"""

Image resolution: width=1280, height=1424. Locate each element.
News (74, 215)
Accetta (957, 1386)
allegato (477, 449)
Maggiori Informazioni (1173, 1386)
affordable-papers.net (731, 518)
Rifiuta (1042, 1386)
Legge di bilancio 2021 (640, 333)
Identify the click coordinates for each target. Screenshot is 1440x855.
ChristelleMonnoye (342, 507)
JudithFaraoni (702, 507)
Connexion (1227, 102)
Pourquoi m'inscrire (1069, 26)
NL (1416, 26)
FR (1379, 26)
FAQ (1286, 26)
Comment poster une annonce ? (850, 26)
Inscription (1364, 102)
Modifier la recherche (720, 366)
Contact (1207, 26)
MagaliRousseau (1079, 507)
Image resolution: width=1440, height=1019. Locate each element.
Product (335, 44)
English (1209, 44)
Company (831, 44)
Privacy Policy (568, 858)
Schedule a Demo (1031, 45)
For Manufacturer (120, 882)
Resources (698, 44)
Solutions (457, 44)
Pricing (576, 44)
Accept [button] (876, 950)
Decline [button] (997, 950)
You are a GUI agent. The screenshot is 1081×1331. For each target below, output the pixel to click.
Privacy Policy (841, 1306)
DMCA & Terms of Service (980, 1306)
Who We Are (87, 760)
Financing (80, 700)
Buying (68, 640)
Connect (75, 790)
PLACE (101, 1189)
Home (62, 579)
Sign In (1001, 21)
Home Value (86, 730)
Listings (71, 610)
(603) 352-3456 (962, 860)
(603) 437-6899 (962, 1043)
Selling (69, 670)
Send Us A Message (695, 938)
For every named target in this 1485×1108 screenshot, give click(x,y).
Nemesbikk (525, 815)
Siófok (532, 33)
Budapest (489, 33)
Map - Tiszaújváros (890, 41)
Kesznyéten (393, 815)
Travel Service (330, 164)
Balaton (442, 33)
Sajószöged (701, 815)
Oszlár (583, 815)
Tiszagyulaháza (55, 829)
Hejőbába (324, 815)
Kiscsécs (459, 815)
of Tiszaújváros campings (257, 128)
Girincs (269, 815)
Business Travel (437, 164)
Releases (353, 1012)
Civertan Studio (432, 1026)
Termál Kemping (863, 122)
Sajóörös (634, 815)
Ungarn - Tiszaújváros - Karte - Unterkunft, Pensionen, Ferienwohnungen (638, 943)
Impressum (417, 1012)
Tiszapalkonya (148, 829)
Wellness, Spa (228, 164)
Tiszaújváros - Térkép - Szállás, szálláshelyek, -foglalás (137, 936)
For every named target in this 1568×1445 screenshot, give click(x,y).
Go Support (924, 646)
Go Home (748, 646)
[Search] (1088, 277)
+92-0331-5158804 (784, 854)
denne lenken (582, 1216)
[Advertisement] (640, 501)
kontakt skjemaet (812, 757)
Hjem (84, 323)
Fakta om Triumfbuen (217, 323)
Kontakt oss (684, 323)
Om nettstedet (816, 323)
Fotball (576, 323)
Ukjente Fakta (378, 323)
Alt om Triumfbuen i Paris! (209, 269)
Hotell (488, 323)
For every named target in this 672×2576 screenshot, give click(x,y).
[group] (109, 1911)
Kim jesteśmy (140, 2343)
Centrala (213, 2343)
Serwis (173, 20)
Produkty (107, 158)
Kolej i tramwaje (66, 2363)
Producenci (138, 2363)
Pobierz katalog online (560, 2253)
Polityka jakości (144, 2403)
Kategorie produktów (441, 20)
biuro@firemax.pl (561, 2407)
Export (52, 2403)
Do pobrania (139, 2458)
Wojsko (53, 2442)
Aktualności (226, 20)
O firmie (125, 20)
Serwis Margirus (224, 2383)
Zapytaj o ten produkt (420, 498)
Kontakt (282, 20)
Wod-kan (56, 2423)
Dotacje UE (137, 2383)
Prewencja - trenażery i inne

"""

• _EXERCISE DESCRIPTION_
Retype the rows exactly, beginning with the line that contains "DMCA & Terms of Service (980, 1306)" and continuing through the last of the rows.

• _TASK ANSWER_
DMCA & Terms of Service (980, 1306)
Who We Are (87, 760)
Financing (80, 700)
Buying (68, 640)
Connect (75, 790)
PLACE (101, 1189)
Home (62, 579)
Sign In (1001, 21)
Home Value (86, 730)
Listings (71, 610)
(603) 352-3456 (962, 860)
(603) 437-6899 (962, 1043)
Selling (69, 670)
Send Us A Message (695, 938)
For every named target in this 1485×1108 screenshot, give click(x,y).
Nemesbikk (525, 815)
Siófok (532, 33)
Budapest (489, 33)
Map - Tiszaújváros (890, 41)
Kesznyéten (393, 815)
Travel Service (330, 164)
Balaton (442, 33)
Sajószöged (701, 815)
Oszlár (583, 815)
Tiszagyulaháza (55, 829)
Hejőbába (324, 815)
Kiscsécs (459, 815)
of Tiszaújváros campings (257, 128)
Girincs (269, 815)
Business Travel (437, 164)
Releases (353, 1012)
Civertan Studio (432, 1026)
Termál Kemping (863, 122)
Sajóörös (634, 815)
Ungarn - Tiszaújváros - Karte - Unterkunft, Pensionen, Ferienwohnungen (638, 943)
Impressum (417, 1012)
Tiszapalkonya (148, 829)
Wellness, Spa (228, 164)
Tiszaújváros - Térkép - Szállás, szálláshelyek, -foglalás (137, 936)
For every named target in this 1568×1445 screenshot, give click(x,y).
Go Support (924, 646)
Go Home (748, 646)
[Search] (1088, 277)
+92-0331-5158804 (784, 854)
denne lenken (582, 1216)
[Advertisement] (640, 501)
kontakt skjemaet (812, 757)
Hjem (84, 323)
Fakta om Triumfbuen (217, 323)
Kontakt oss (684, 323)
Om nettstedet (816, 323)
Fotball (576, 323)
Ukjente Fakta (378, 323)
Alt om Triumfbuen i Paris! (209, 269)
Hotell (488, 323)
For every named target in this 672×2576 screenshot, give click(x,y).
[group] (109, 1911)
Kim jesteśmy (140, 2343)
Centrala (213, 2343)
Serwis (173, 20)
Produkty (107, 158)
Kolej i tramwaje (66, 2363)
Producenci (138, 2363)
Pobierz katalog online (560, 2253)
Polityka jakości (144, 2403)
Kategorie produktów (441, 20)
biuro@firemax.pl (561, 2407)
Export (52, 2403)
Do pobrania (139, 2458)
Wojsko (53, 2442)
Aktualności (226, 20)
O firmie (125, 20)
Serwis Margirus (224, 2383)
Zapytaj o ten produkt (420, 498)
Kontakt (282, 20)
Wod-kan (56, 2423)
Dotacje UE (137, 2383)
Prewencja - trenażery i inne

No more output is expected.